In the global coffee market, prices continued to rise on both major international exchanges. At the latest trading session, Robusta coffee futures on the London exchange posted gains across several delivery contracts. The January 2026 contract rose USD 21 per tonne to USD 3,827 per tonne, while the November 2026 contract increased USD 2 per tonne to USD 3,511 per tonne.


Meanwhile, Arabica coffee prices on the New York exchange also strengthened. The March 2026 contract rose 4.6 cents/lb to 297.6 cents/lb, while the December 2026 contract gained 3.8 cents/lb to 277.65 cents/lb (1 lb = 0.45 kg).


On the Brazilian exchange, Arabica coffee prices showed mixed performance across delivery months. The March 2026 contract increased 2.75 cents/lb to 380 cents/lb, while the May 2026 contract declined 0.9 cents/lb to 349.5 cents/lb.

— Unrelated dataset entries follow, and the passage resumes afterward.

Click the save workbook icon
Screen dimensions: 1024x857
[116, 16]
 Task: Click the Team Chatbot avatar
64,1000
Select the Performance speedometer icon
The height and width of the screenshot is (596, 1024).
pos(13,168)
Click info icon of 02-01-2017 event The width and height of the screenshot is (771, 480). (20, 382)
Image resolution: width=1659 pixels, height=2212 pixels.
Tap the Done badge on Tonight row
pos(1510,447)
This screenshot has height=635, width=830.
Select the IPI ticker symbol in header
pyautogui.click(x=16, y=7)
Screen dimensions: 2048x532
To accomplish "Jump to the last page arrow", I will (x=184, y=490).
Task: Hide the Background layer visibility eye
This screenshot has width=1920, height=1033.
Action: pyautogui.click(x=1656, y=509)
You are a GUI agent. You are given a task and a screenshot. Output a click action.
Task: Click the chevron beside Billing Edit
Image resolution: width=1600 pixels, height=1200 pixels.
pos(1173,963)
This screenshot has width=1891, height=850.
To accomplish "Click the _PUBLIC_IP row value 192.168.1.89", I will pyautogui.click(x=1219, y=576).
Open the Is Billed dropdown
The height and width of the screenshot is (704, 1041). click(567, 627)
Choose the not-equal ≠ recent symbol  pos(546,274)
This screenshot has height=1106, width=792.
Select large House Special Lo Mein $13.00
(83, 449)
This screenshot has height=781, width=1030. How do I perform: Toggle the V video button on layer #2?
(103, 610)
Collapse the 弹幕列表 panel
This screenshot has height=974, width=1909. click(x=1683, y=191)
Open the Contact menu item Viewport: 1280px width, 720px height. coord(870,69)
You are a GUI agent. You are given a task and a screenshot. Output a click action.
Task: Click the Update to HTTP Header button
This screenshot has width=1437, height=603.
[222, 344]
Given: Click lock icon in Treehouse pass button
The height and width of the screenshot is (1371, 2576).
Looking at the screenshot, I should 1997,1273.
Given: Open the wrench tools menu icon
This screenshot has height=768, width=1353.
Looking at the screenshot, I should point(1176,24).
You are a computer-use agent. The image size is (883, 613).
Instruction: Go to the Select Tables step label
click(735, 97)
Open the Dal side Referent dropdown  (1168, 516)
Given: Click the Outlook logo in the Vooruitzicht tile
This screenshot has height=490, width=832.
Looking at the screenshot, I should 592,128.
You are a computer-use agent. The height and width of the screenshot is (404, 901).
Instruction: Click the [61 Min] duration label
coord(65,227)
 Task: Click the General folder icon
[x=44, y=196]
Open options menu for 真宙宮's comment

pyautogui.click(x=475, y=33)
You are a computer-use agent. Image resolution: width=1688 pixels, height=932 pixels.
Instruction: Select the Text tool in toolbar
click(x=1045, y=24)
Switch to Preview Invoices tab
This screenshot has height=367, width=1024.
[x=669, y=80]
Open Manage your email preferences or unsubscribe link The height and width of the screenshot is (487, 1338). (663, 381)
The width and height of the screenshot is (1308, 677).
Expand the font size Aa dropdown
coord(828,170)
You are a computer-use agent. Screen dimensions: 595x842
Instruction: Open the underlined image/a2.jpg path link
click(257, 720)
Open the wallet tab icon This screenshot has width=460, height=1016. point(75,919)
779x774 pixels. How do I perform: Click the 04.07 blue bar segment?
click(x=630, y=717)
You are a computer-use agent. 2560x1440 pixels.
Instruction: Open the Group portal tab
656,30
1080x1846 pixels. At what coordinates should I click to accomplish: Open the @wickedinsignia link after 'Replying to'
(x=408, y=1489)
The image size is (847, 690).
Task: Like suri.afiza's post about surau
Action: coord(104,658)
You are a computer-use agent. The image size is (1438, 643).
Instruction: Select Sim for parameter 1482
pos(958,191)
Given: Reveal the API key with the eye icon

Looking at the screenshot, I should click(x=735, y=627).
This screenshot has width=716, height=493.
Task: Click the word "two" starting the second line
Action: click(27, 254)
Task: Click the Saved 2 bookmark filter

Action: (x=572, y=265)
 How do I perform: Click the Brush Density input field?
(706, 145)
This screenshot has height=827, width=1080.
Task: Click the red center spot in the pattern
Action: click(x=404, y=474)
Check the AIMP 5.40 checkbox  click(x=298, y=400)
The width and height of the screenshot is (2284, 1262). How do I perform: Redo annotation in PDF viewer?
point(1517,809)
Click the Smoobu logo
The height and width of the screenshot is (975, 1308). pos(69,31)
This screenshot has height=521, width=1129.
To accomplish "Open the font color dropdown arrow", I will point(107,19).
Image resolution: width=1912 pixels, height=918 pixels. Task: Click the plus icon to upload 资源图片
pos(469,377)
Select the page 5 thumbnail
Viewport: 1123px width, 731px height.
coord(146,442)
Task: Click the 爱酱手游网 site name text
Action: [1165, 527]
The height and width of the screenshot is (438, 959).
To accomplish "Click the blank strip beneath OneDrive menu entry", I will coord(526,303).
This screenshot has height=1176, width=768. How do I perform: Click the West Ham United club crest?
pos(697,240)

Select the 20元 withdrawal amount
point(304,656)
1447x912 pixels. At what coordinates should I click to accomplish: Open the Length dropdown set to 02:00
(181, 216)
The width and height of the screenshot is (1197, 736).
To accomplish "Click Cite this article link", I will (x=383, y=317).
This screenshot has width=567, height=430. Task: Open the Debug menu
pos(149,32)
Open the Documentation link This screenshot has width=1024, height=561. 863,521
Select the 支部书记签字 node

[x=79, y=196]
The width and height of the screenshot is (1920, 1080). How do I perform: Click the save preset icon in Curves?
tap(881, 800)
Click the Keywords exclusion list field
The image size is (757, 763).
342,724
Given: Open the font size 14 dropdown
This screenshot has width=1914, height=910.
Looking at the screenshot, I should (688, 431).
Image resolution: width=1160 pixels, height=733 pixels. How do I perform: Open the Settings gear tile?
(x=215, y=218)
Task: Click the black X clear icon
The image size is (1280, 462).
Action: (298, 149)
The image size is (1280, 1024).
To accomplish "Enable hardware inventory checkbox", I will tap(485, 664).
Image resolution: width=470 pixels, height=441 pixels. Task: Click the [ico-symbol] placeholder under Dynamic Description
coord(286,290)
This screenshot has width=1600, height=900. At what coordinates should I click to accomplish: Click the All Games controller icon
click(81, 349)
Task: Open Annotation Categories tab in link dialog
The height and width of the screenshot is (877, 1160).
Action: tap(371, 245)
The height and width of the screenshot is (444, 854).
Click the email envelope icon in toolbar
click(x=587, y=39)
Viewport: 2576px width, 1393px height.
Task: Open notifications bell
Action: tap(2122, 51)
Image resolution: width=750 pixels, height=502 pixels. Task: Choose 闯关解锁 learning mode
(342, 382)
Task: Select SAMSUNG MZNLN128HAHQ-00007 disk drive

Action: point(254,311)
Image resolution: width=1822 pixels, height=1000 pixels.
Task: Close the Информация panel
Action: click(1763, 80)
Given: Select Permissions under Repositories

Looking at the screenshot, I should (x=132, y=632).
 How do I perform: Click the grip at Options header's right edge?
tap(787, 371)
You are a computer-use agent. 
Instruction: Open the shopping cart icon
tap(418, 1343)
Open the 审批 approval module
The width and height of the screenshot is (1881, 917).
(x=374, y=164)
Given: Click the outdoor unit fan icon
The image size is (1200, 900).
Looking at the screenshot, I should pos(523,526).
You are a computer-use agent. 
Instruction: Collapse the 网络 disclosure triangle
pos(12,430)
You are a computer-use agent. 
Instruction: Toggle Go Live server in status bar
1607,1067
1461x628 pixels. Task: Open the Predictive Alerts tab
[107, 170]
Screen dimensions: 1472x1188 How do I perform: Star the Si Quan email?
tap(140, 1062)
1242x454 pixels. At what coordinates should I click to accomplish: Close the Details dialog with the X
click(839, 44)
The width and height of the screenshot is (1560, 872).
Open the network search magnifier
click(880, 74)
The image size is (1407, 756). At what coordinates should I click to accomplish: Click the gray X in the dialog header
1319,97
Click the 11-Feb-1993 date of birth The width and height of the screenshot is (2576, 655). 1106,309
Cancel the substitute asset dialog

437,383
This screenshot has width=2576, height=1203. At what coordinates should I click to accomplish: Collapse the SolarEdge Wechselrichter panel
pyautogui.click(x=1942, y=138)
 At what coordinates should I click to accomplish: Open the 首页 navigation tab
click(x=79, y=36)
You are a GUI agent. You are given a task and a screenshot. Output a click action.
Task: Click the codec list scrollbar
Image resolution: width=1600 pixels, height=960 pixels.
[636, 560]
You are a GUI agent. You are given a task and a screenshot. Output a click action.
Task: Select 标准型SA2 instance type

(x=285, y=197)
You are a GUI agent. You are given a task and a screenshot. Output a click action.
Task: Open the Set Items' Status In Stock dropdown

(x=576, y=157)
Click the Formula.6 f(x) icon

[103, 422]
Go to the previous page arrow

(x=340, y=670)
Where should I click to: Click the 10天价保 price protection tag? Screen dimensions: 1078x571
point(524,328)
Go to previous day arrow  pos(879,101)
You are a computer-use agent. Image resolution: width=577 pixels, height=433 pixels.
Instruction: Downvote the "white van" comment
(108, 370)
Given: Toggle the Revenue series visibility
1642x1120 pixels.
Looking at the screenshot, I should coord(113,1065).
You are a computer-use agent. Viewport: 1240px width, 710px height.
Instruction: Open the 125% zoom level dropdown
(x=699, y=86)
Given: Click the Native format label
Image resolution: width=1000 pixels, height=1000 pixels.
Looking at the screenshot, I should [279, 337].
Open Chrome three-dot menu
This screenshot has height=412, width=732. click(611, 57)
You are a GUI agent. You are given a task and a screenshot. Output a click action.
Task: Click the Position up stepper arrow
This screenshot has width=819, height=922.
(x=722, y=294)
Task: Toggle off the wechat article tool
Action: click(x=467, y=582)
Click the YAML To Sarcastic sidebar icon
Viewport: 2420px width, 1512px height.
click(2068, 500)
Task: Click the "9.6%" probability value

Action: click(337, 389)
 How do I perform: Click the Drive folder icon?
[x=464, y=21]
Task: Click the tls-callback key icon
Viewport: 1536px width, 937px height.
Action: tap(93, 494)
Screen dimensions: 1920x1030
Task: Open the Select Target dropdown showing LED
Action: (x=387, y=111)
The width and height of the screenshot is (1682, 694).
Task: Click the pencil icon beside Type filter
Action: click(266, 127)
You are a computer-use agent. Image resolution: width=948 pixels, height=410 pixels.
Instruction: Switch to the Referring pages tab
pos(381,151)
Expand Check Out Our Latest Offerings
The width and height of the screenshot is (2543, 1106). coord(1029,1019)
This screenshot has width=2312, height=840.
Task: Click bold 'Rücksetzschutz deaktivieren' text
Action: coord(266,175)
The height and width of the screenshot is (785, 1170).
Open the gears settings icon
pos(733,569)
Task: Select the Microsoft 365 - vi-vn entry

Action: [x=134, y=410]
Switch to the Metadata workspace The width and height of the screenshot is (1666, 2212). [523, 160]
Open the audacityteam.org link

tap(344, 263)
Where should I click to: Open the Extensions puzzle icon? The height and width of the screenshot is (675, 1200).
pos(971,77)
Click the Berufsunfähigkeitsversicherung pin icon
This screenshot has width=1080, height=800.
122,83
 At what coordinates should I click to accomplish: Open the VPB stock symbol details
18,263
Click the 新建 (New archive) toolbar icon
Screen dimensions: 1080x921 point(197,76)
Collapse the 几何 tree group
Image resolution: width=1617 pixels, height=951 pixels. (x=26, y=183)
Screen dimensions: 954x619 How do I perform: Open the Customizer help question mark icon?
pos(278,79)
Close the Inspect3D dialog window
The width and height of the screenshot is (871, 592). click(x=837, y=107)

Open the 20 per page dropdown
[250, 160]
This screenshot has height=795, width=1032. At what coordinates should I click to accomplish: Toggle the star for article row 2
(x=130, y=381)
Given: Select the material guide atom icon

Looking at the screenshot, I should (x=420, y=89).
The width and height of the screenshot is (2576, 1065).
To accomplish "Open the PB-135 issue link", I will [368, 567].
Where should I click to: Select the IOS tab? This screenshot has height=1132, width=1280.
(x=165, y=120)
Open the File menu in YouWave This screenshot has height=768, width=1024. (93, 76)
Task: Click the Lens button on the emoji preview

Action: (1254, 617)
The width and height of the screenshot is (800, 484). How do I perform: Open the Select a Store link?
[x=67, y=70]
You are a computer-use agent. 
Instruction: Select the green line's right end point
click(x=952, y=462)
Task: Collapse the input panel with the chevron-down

In Vietnam, domestic coffee prices on March 7 remained stable compared with the previous day, ranging between VND 95,500 and VND 96,600 per kg in the Central Highlands.


Traders noted that the coffee market continues to be influenced by concerns over logistics disruptions linked to armed conflict in the Middle East, while farmer selling in several major producing countries has slowed.


Although maritime shipping routes from Vietnam to Europe have not been completely disrupted, freight rates have risen sharply. Increasing logistics costs are placing pressure on coffee roasters and importers, making the market more sensitive to supply chain volatility.


In the near term, the coffee market is expected to remain highly sensitive to logistics disruptions associated with Middle East tensions, with price dynamics influenced by both supply–demand fundamentals and global geopolitical developments, alongside slower farmer selling in major producing countries.